Hi,
i am running into a problem when compiling cuda c code with
nvcc option -G0 in order to use the nvidia nsight tool to debug the kernel remotely.
When compiling the .cu file without -G0 ptxas is reporting that the function is using 51 registers and an amount of
128 + 0 bytes of local memory. When turning on the flag however the reported number of registers is now 26 Register
and an amount of 92896 + 0 bytes of local memory which is kind of a huge increase i think…
Of course ptxas is now reporting an error because the maximum size of local memory is 16384 byte so the compilation process is terminated.

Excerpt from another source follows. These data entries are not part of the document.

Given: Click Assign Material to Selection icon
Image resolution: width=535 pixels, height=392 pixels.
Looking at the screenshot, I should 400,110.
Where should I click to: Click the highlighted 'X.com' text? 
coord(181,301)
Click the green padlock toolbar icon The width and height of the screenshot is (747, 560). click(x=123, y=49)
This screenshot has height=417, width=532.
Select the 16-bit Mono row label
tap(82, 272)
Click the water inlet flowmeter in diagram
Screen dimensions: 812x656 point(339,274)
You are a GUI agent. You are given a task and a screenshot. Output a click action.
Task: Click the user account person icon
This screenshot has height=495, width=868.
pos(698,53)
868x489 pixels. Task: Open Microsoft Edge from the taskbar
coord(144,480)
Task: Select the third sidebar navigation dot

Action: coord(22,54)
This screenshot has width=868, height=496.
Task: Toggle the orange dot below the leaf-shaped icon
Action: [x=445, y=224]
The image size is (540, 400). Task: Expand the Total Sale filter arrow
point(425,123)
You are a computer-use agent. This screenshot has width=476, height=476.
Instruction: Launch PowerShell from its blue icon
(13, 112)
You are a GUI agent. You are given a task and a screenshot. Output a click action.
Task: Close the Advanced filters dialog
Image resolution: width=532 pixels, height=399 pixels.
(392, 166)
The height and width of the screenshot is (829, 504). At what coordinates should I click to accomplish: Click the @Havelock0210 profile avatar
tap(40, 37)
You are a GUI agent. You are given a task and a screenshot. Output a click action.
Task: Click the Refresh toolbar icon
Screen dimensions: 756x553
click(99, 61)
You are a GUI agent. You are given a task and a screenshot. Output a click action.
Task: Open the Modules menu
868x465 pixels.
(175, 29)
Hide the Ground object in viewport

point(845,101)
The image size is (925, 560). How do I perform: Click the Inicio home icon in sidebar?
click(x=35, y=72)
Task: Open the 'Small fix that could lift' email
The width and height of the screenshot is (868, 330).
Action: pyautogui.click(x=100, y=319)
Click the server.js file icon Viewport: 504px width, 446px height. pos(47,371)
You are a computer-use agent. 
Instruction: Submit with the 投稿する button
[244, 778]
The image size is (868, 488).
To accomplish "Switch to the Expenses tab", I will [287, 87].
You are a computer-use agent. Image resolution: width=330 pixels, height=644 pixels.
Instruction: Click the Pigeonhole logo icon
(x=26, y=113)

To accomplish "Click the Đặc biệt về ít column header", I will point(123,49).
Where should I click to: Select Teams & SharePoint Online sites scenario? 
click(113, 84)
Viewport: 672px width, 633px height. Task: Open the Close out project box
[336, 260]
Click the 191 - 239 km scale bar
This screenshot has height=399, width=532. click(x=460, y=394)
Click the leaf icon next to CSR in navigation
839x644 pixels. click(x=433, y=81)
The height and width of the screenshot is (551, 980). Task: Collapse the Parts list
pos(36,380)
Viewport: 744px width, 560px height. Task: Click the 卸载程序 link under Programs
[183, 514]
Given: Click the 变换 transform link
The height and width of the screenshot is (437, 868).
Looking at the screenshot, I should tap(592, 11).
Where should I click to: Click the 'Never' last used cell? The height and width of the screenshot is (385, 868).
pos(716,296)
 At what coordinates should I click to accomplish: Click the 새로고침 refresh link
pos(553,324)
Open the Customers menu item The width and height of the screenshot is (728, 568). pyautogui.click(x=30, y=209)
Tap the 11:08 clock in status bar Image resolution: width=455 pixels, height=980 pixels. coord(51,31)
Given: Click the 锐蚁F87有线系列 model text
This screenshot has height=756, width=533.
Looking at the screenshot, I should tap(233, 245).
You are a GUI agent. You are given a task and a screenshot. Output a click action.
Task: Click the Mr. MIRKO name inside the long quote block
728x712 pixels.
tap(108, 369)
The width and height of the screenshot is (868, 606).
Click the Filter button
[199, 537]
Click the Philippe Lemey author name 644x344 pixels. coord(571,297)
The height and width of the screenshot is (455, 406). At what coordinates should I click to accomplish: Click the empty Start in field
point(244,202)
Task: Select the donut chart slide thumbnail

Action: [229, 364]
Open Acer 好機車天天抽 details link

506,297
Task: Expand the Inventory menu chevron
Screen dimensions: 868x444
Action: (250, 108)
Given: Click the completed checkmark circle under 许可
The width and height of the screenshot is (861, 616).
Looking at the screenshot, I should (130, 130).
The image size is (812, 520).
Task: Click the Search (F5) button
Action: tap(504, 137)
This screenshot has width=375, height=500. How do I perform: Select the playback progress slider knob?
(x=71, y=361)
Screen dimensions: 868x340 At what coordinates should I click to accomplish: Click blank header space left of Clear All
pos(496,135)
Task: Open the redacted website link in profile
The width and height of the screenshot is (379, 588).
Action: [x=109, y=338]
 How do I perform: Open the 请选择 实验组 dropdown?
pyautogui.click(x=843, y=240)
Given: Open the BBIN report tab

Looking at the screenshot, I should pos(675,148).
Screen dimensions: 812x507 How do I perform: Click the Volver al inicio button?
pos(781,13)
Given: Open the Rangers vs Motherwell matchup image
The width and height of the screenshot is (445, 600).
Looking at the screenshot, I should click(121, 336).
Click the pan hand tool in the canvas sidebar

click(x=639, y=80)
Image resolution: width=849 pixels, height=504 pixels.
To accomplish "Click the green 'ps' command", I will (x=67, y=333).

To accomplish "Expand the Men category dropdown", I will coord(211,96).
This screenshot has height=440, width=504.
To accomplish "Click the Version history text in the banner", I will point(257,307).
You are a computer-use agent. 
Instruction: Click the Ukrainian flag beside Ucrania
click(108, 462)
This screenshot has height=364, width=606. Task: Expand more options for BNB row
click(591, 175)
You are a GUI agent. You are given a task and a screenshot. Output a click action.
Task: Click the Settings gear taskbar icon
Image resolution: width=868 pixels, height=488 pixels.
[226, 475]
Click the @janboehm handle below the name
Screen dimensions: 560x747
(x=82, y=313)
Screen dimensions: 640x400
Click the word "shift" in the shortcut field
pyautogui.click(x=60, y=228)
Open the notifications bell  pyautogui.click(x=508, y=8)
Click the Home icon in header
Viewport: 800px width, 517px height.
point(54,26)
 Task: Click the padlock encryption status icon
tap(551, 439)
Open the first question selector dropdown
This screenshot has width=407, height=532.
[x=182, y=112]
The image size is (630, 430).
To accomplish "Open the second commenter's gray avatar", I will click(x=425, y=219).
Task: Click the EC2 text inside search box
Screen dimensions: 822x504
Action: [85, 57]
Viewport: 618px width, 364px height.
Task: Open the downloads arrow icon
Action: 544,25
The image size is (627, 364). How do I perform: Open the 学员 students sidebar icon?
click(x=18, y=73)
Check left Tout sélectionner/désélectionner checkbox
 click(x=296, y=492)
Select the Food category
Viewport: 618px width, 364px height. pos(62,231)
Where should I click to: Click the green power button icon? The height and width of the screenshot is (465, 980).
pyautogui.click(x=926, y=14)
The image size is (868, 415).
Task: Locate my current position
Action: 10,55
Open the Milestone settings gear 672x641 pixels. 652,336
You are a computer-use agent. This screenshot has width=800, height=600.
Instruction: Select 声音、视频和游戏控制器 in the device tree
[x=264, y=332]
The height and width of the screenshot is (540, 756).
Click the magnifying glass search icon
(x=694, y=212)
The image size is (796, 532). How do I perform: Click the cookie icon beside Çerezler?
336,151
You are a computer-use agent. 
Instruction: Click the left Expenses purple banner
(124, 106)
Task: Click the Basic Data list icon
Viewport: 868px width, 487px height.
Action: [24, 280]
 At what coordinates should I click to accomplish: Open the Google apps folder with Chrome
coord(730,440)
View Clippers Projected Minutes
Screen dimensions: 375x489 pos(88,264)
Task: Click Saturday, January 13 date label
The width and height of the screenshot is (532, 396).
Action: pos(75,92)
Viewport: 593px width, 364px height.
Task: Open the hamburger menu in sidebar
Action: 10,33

Any suggestions or general hints on how to reduce the amount of memory that is needed for debug symbols (or whatever else is requiring this much space) are greatly welcome.
I’m kind of stuck at the moment.
System configuration:
Cuda 3.0
Windows 7 x64
Visual Studio 9 (2008) x64
Driver Version etc. should not be relevant because i’m compiling on the host machine (from nsight’s point of view) however
the compiler option -arch=sm_13 is used to instruct ptxas to build for target device with compute capability of 1.3
I’m not quite sure what kind of information one would exactly need in order to post a suitable answer to my question so
let me know if you need any specific info.
Thanks in advance.
Tobi
[EDIT]
I narrowed down the problem to a switch case block. When leaving out this block, the required memory with debug symbols is 1680 bytes.
However at the moment i don’t see any other way to implement this. I also tried to replace the switch case block with an if-else but as expected
it has the same result that is requiring again about 92896 bytes of local memory…